***** EXCERPT
We know that there are $14!$ ways to arrange all of these balls. However ,we do not want red balls consecutive ,i.e, no two balls adjacent nor three balls.

Hence , we should find the number of exactly two red balls adjacent and three balls are adjacent.

EXACTLY TWO BALLS ADJACENT : Lets assume that we called red balls as $x_1 , x_2 ,x_3$. Moreover ,we select $x_1$ and $x_2$ are adjacent. Then how many arrangements are there when they are adjacet ?

The answer is $2! \times 13!$ . However , these arrangements contain the events where $x_3$ is either on the right of the pair of $x_1,x_2$ or on the left of $x_1 ,x_2.$ Because of the fact that we want to find the number of $\color{red}{exactly}$ two red ball adjacent , we should subtract the number of arrangements where $x_3$ is adjacent to the pair of $x_1, x_2 $.
**********
▶ WHAT NEEDS TO BE DONE: Extend the combinatorics argument above about keeping the red balls apart, continuing directly from its final sentence.
***** ENTRIES SUPPLIED
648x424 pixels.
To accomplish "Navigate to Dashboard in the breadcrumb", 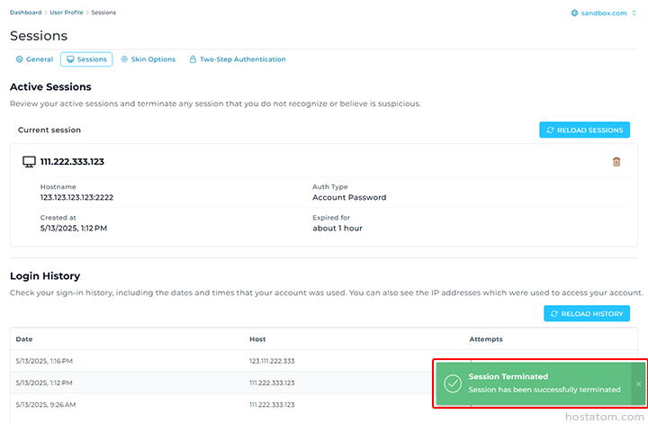I will (x=26, y=13).
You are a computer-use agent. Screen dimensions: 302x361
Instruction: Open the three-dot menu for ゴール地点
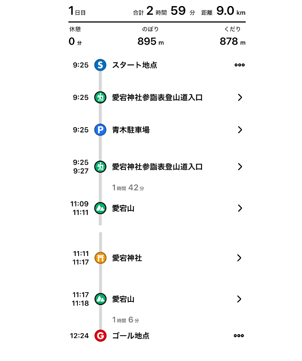239,335
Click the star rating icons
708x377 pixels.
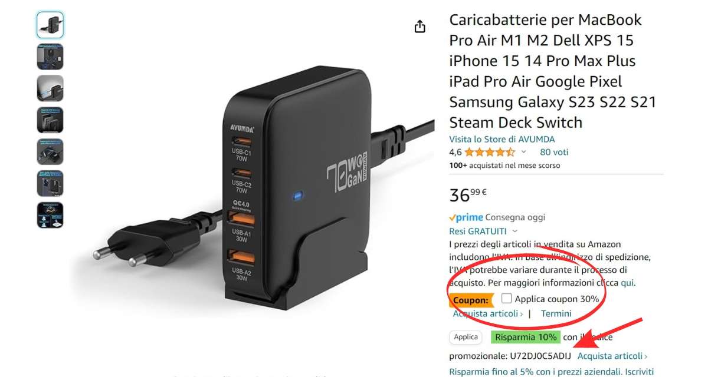pos(490,152)

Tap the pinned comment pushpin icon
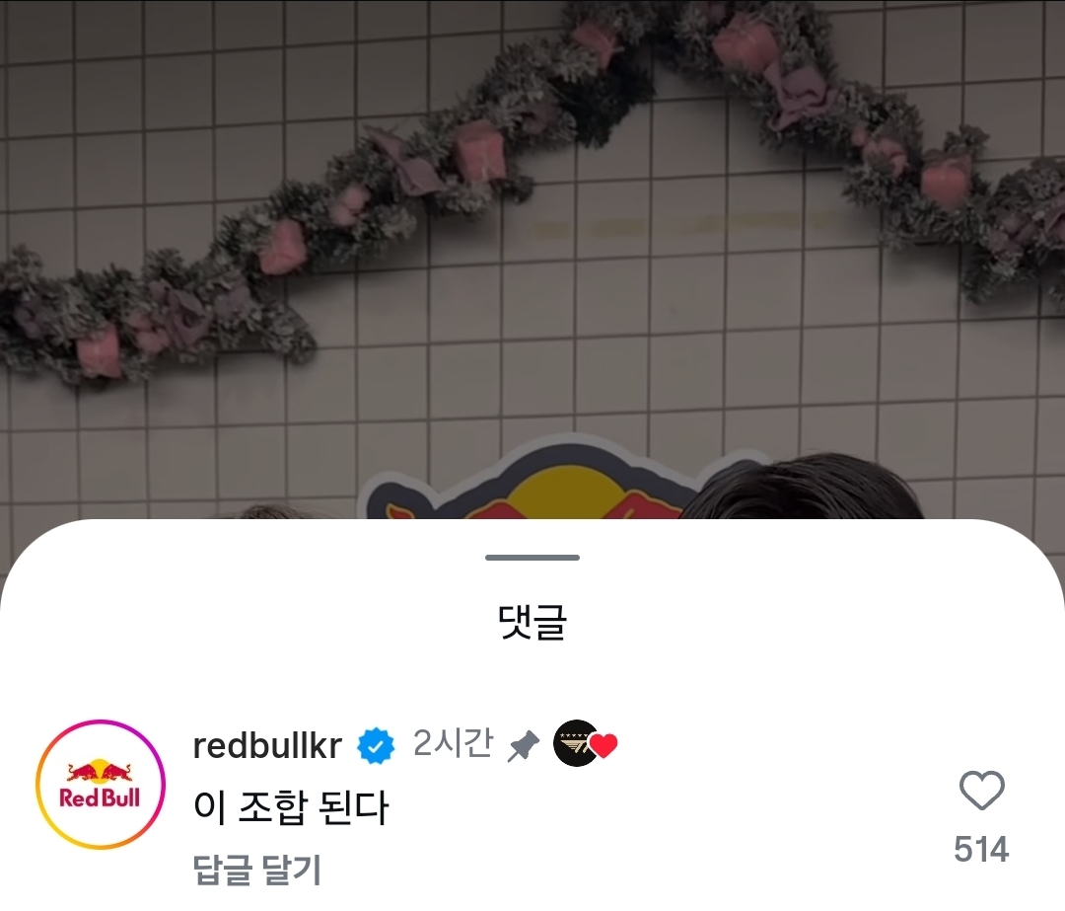(x=524, y=746)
**********
▶ EXERCISE OUTPUT:
We can do it by $(2! \times 13! - (2! \times 2! \times 12!)$. However, the pair could have been $x_1 ,x_3$ , because there are $C(3,2)$ different pairs that can be chosen adjacent , so we must multiply our solution by $C(3,2)$.

$\therefore C(3,2) \times[(2! \times 13!)-(2! \times2! \times 12!)]= 66 \times 12!$ is the nuber of arragement where there are exactly two pairs are adjacent.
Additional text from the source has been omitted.